ATHENS — Greyson Lambert showed off his ability to hit the deep ball last week. At other times this year he has zipped in slants, back-shoulder routes and simple dump-downs. The ability to complete different types of passes is obviously there.
But so is the tendency to misfire at open receivers. Sometimes it’s not even close, such as late in the Tennessee game when Lambert missed an open Sony Michel on what would have converted a critical third down.
Lambert is aware of this. When he was asked after Wednesday night’s practice what improvement he’d like to make in his game, he repeated a mantra from Brian Schottenheimer: Putting together “streaks of completions,” which Lambert acknowledged he hasn’t been able to do the past two weeks in losses to Alabama and Tennessee.

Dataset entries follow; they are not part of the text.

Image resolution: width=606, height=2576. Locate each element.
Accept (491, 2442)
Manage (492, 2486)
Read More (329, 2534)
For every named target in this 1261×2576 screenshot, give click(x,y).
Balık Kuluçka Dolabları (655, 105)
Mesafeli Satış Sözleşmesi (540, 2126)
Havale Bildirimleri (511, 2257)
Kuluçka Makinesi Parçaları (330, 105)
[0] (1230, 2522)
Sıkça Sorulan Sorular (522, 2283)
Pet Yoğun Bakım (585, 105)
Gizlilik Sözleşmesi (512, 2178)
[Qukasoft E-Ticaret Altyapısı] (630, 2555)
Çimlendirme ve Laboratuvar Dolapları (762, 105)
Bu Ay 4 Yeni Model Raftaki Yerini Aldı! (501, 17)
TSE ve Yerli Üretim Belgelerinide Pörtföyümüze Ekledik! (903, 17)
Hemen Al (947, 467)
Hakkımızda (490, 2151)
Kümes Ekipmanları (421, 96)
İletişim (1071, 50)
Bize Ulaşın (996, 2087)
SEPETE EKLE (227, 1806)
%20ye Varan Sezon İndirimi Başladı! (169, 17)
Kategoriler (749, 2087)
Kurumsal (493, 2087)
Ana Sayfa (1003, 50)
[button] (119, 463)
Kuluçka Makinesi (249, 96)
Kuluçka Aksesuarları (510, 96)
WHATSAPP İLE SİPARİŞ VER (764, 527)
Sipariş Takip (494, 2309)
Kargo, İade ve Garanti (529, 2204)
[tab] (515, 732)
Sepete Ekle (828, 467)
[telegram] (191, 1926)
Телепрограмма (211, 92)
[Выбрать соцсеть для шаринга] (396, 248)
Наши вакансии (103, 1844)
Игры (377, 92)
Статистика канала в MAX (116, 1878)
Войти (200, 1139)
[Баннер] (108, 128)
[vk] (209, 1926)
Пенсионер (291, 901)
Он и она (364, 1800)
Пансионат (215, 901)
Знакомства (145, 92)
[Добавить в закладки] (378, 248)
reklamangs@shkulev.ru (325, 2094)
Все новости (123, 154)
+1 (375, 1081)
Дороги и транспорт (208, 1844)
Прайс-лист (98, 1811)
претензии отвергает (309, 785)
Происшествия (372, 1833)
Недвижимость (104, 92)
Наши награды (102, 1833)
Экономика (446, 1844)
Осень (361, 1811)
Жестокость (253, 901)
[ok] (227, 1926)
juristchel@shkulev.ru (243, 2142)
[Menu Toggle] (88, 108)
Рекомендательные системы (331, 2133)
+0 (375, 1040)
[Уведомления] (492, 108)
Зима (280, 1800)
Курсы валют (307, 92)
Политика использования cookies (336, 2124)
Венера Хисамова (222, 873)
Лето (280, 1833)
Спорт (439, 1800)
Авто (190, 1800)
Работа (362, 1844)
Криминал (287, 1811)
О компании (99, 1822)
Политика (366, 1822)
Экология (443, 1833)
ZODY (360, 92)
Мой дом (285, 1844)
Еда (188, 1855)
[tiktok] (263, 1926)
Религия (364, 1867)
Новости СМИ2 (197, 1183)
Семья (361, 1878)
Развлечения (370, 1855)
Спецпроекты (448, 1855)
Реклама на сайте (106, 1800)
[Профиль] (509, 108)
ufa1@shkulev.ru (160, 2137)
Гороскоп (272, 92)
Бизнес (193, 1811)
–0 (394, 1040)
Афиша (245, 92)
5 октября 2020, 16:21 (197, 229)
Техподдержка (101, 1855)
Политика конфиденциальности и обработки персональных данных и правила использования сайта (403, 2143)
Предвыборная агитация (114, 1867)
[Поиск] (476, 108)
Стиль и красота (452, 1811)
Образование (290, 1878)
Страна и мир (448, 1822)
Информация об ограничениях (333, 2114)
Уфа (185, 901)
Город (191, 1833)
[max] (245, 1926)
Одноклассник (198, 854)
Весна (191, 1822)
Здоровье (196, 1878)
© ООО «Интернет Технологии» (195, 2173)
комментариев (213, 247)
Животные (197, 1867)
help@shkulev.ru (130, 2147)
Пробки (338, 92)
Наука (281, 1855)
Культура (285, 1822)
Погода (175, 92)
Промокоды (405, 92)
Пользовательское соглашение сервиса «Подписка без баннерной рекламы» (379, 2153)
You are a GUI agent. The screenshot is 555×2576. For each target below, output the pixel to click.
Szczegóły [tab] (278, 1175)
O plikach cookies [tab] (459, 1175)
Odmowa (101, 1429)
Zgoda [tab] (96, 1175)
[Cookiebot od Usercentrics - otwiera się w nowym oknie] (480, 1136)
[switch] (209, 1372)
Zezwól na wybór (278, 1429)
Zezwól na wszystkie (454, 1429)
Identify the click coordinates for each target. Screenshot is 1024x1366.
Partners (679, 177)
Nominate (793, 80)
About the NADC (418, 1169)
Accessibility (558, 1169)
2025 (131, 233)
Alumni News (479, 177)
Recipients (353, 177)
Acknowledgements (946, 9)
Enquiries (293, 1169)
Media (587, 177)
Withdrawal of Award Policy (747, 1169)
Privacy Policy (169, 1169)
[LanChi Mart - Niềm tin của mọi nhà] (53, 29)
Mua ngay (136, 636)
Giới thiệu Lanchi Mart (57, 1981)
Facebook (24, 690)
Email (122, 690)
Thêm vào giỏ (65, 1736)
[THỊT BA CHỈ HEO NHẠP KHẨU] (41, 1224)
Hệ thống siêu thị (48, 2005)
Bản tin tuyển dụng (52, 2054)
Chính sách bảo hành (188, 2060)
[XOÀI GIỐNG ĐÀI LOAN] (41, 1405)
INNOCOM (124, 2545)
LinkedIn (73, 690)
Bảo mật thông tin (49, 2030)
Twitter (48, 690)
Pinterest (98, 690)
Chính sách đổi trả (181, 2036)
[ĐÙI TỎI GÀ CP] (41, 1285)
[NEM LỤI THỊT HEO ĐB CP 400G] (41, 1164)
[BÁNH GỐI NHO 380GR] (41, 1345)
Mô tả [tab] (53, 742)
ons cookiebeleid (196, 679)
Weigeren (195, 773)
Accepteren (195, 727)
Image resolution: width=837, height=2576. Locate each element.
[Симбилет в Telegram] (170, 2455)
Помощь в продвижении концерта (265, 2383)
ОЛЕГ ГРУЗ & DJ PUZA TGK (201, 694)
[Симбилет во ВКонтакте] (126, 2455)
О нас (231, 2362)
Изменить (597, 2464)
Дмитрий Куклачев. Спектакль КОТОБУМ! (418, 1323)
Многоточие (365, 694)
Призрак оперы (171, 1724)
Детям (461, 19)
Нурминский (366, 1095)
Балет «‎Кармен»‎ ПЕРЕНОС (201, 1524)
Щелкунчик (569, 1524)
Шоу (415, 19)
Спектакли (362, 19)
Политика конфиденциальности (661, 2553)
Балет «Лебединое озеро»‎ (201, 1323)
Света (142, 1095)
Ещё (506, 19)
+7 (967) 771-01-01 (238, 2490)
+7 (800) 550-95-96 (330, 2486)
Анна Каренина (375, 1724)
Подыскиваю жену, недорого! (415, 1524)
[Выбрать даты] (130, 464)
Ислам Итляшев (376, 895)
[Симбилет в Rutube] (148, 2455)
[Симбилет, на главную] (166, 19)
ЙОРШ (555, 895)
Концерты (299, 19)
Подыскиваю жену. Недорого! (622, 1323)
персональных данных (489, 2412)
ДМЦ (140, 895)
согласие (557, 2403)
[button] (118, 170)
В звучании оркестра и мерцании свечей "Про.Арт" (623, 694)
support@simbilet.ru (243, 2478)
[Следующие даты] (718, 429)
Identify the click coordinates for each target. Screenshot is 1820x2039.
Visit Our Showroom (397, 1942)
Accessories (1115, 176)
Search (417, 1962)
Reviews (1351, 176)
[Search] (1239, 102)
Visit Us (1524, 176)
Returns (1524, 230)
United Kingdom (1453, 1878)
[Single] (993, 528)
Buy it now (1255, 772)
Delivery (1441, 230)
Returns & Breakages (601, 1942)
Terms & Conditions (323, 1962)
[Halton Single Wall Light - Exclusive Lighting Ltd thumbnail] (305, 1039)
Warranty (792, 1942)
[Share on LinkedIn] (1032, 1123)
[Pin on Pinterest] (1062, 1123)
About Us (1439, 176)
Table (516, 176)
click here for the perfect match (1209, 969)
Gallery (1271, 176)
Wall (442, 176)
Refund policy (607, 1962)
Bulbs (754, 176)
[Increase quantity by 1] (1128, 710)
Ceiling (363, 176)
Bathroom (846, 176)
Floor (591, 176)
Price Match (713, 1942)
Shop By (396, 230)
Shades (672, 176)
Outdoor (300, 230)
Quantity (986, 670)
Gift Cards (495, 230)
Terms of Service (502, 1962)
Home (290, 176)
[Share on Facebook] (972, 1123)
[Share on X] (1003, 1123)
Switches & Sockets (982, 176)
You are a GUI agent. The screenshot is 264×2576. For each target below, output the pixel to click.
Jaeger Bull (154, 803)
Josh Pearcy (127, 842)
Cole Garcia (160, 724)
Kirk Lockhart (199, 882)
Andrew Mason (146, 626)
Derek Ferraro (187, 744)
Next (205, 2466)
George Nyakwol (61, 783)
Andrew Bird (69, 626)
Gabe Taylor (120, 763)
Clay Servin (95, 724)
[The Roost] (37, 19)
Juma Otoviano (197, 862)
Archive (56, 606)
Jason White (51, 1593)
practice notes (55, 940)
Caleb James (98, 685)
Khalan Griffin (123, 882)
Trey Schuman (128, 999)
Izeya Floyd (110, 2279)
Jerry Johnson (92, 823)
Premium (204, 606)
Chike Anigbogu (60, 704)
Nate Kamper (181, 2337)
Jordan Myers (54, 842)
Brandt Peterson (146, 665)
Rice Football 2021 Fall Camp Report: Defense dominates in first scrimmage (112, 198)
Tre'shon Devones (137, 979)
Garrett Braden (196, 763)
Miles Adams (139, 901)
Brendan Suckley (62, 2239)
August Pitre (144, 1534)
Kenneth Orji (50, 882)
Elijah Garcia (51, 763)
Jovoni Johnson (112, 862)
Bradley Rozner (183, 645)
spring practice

“If we get a completion, get the ball in our guy’s hands, they always have a chance to make something happen,” Lambert said. “Whether it’s a check-down or just going through your progression or a deep ball. Just any completion.”
“Greyson and I have talked: He’s gotta throw more completions,” Schottenheimer said.
Lambert’s completion percentage this season has varied greatly: He set the NCAA record by going 24-for-25 against South Carolina, and a week later was 9-for-10 against Southern. But against Alabama he was 10-for-24, and at Tennessee he was 15-for-34. Overall this season his percentage stands at 62.1, which is middle-of-the-pack in the SEC.
The record-breaking game against South Carolina started with Schottenheimer calling, and Lambert completing, some high-percentage shorter passes. His confidence grew and he started completing more difficult passes. But Lambert said a hot start isn’t necessarily the key; at Tennessee he started slow but got hot in the second half, throwing some very good deep balls.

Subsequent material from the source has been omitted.